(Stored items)
==============================

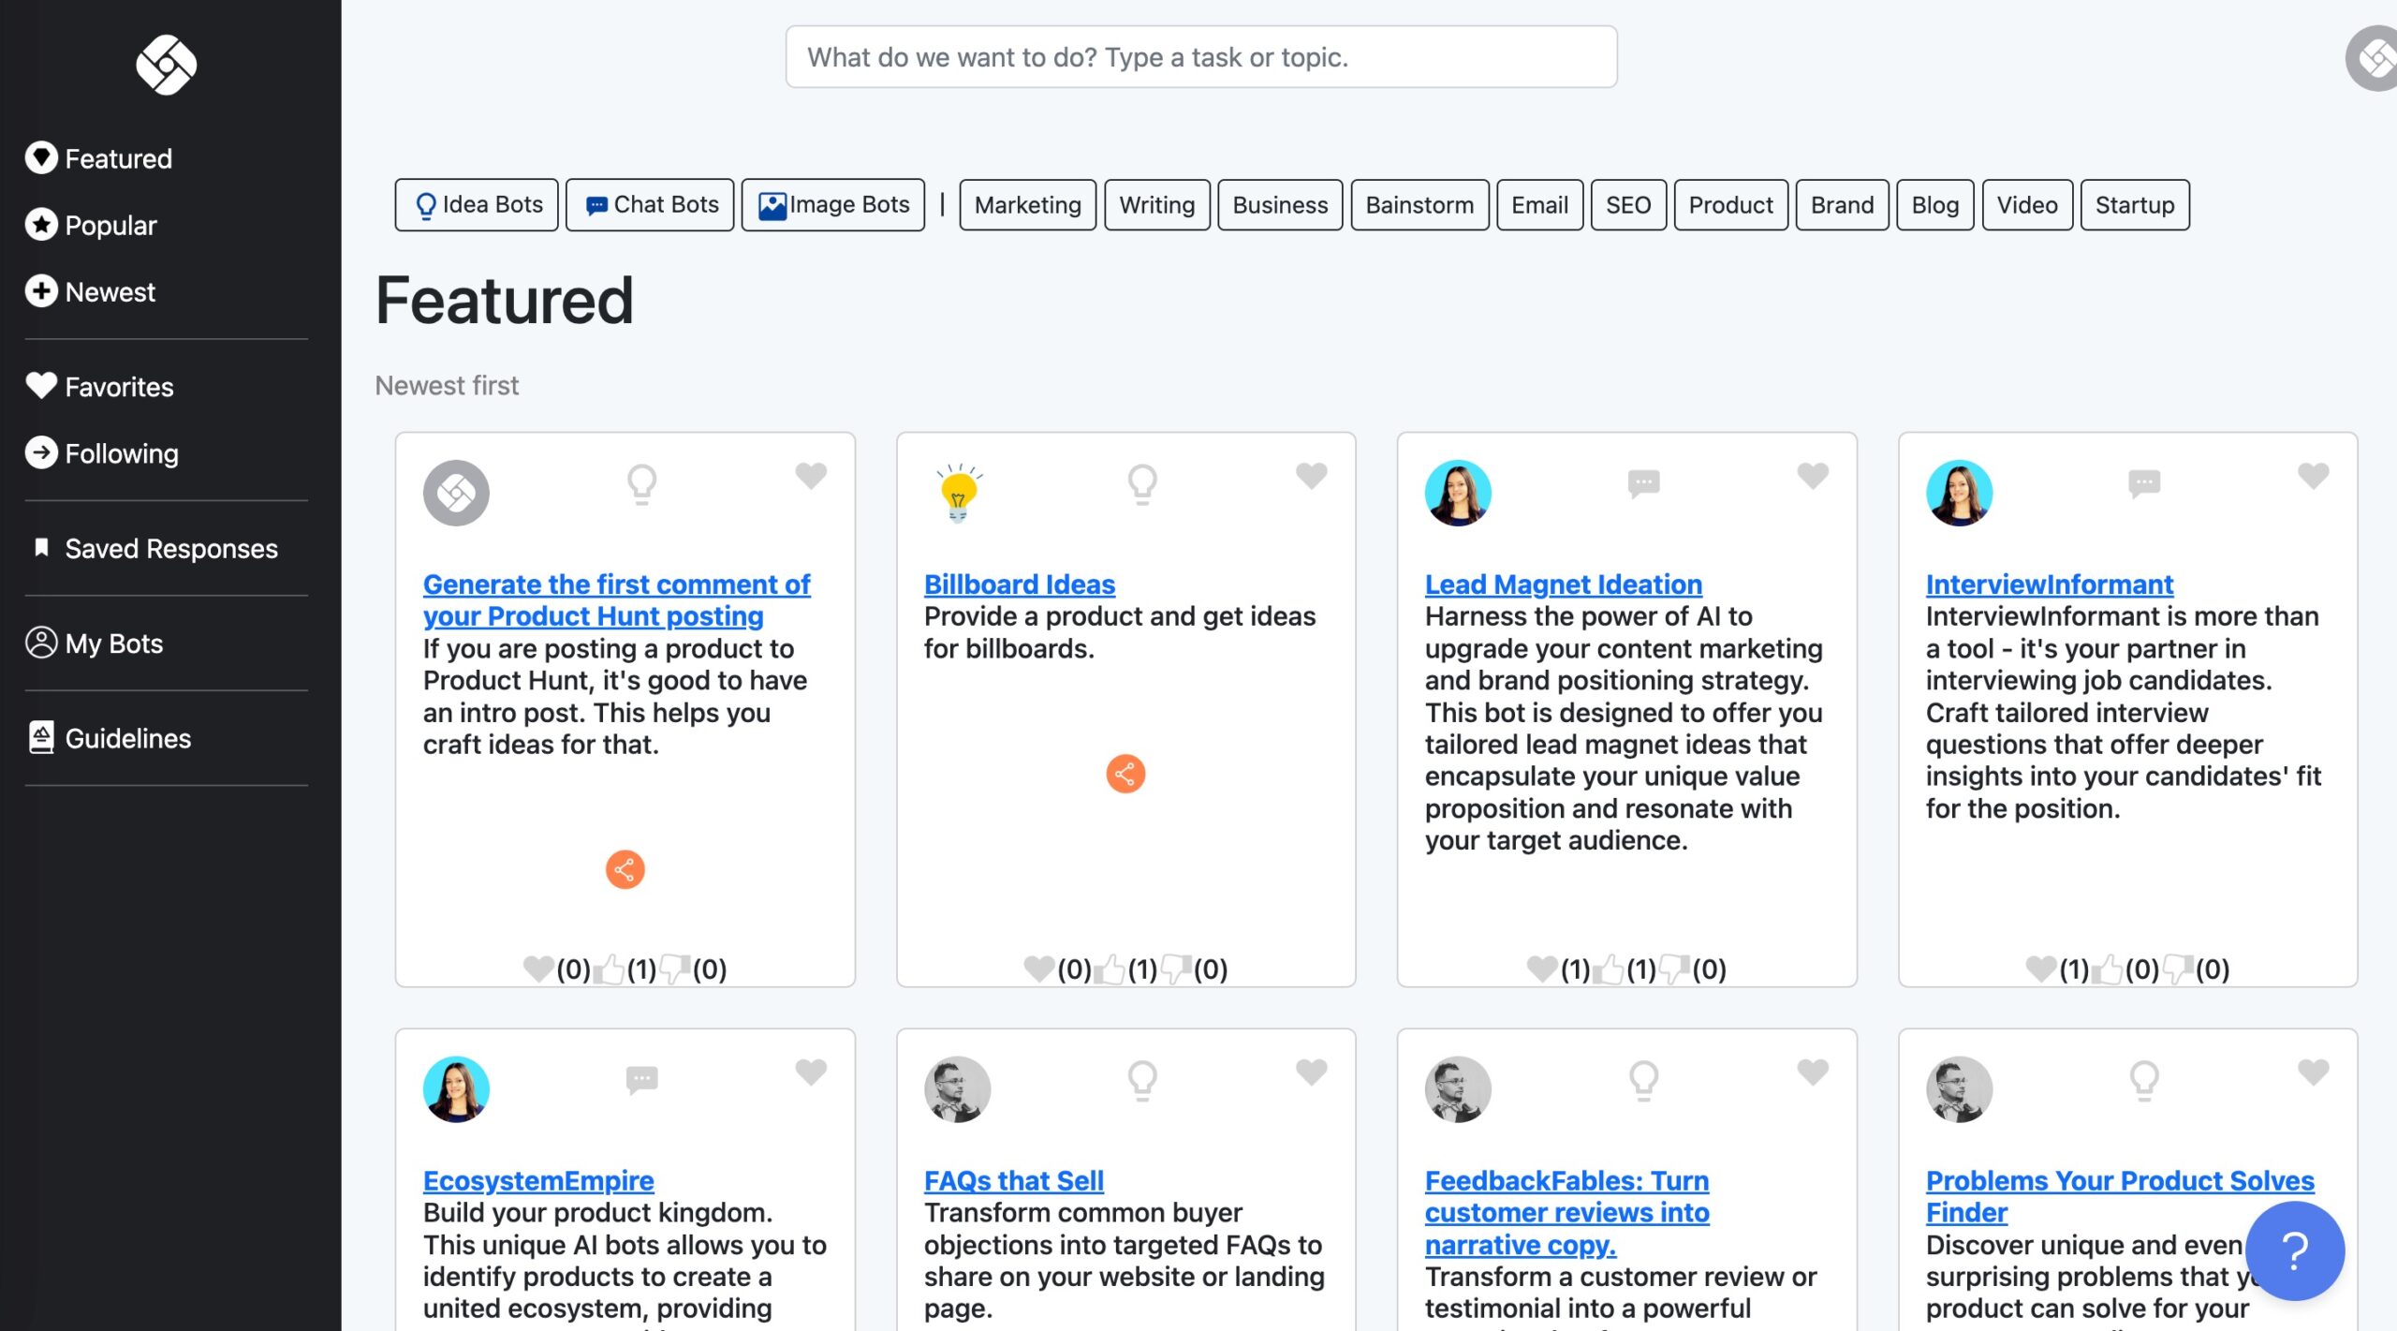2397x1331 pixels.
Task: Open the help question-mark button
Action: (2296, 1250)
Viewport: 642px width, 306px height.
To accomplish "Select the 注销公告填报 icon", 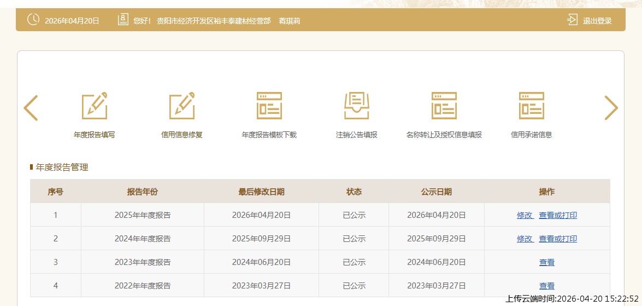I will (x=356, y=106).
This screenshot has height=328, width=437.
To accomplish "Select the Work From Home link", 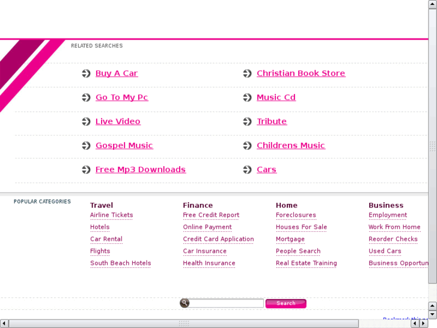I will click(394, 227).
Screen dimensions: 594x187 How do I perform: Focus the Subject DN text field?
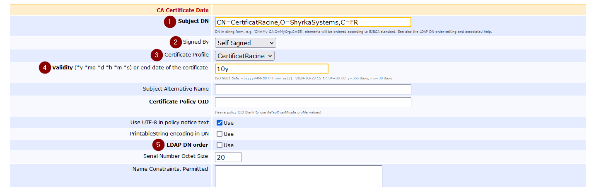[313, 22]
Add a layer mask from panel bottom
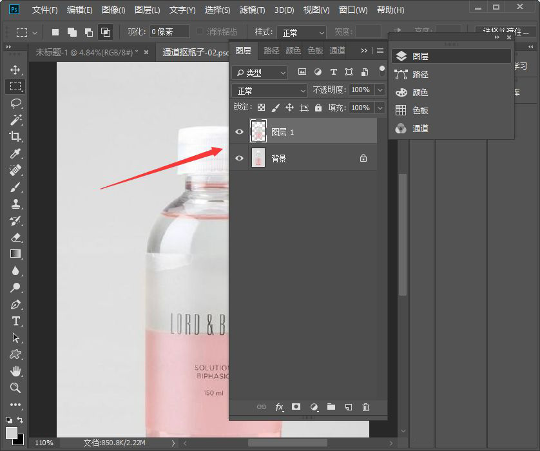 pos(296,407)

==============================

* _Problem to work on_
Scan the records above for the word "width". Show each line in which it appears.

* _Written answer_
Viewport: 642px width, 306px height.
This screenshot has height=328, width=437.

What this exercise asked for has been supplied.